4 - Depends on how you make it.
5,6,7 - Produce hydrogen on-demand. Several technologies exist. Also several storage technologies exist that make this a non-issue.
8 - Or be shorter-range.
9 - Agreed.
10 - H2 powered combustion engine = normal engine with vastly higher compression. Ford did it with high-compression pistons and an electric supercharger (not an e-ram, something real, they exist, easy to look them up.) Alternatively, fuel cell and electric motor, which is a self-diagnosing system with large, replacable components. So this is not an issue at all. Alternatives include turbines, which have few moving parts and thus will rarely need any unusual service, rotary engines, steam, etc. All are pretty well-known. None are that unusual (well, some of them are today.)
Why are electrics bad? :)
1 - Environmental impact from battery production, which is very high in the case of batteries using significant quantities of heavy metals. Also many batteries are not recycled. If only 1% of the batteries are not recycled, then moving to all electric cars would represent an awful lot of very nasty material that isn't where it needs to be for humans and other species we care about to be happy.
2 - Theoretical energy density of chemical batteries is lower than liquid fuels in use today. This results in many of the same problems as hydrogen in terms of space; it also increases weight (in spite of disposing of the ICE!)
3 - Today, environmental impact from adding electric cars is greater than using biofuels (if we didn't make them from crops which make no sense as feedstocks.)
4 - Cars are quiet and people don't hear them coming
I'm lazy so that's all I can think of immediately.
Why is ethanol bad?
1 - Currently made from ridiculous feedstocks, esp. corn - but any topsoil-based feedstock use is basically wrongheaded barring taking steps to mitigate damage thereof. Example, when plants grow in nature the parts that aren't eaten by someone fall on the ground and become mulch. We tend to burn that stuff, returning all of the CO2 into the air at once and depleting the soil. We then use chemical fertilizers in many cases (esp. factory farming) which damages the soil.

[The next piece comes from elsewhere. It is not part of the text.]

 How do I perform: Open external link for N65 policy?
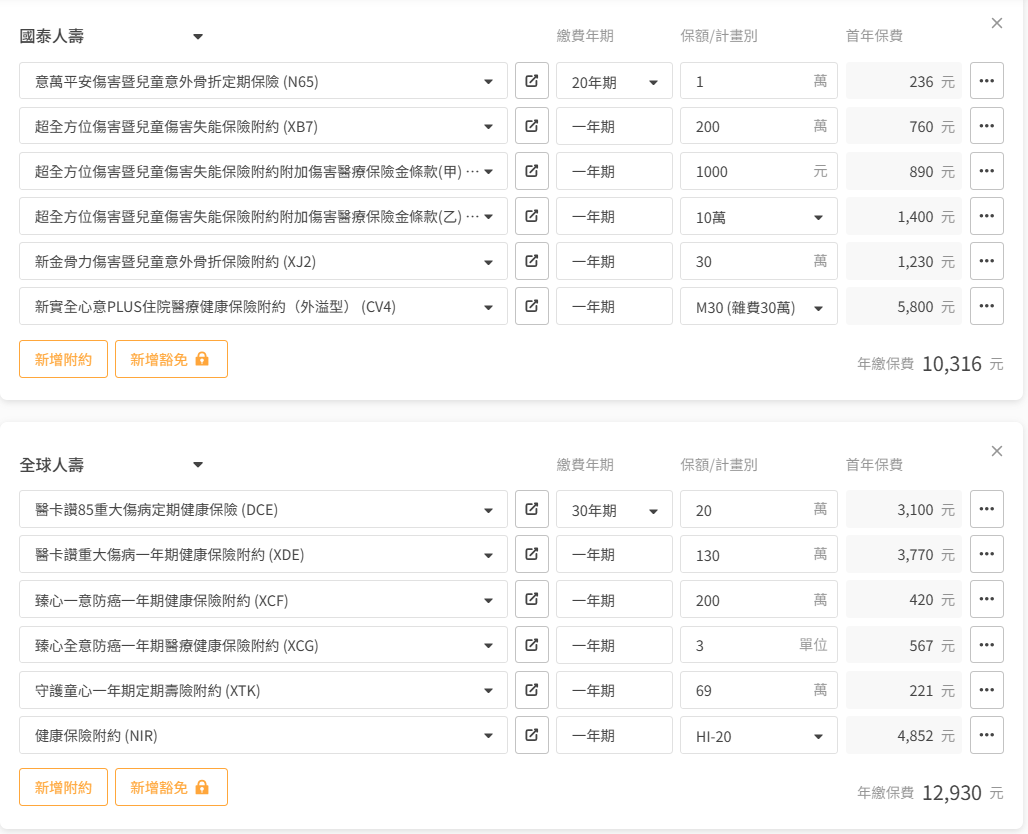(532, 81)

And that's about it :) Actually the energy return for ethanol so far is just piss-poor compared to biodiesel, which can be made from algae, which can be grown in fresh or salt water. The algaes do tend to produce both carbohydrates and oils, however, so if you could efficiently separate them (perhaps with that cyclone machine thingy? I can never find a URL for that any more and I'm on a modem, so if anyone else has a link handy, please comment) you could ostensibly use the stuff to produce a plethora of biofuels. It also makes nice fertilizer. So my argument basically is that we should be using biodiesel from algae. I'd like to see turbine series plugin hybrids which can run on multiple fuels. The problems with the batteries continue to exist, but they're potentially worth it. Ultimately, if you can come up with a clean or even environmentally beneficial system for producing the fuels, and I can make an argument for algal biodiesel fitting that description, then a series hybrid with only minimal batteries may ultimately be a cleaner system than an electric or an etoh hybrid. It does require the use of a fuel cell that does not involve a great deal of environmental impact in its production, or a very efficient engine (again, I propose the use of a turbine) coupled to a highly efficient generator.

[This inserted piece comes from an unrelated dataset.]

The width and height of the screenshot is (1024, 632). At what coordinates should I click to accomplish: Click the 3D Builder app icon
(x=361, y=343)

"You're right," Fisheye says. "I should have set it on 'whip' or 'chop.'"
You don't understand people. Make something cheap, it simply gets used more. If gas dropped in price tomorrow to half it's current value, in a few years you'd be lucky if cars were getting 15mpg. People literally consume until it hurts.

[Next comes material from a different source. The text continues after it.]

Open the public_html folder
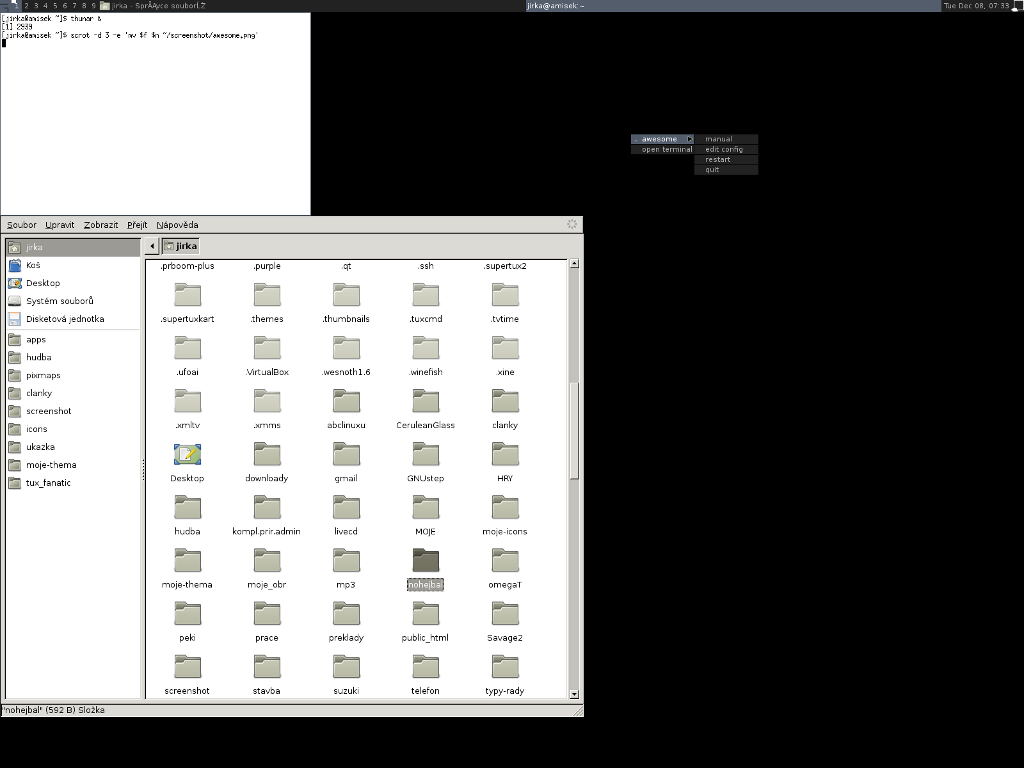Screen dimensions: 1024x768 (x=425, y=614)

Ok, imagine a new power source appears. Very cheap, very efficient. GM and Ford switch their engines to use it. What happens to the price of gas? It drops until it's as cheap or cheaper than the new source and as i said, car engines will get bigger, more powerful and thirstier to compensate. No conspiracy necessary, just producers giving people what they want.
Also. Hydrogen fuel cells are a red herring. Ask someone where the hydrogen is coming from, and how efficient the production is. Never mind the problems of distribution and storage.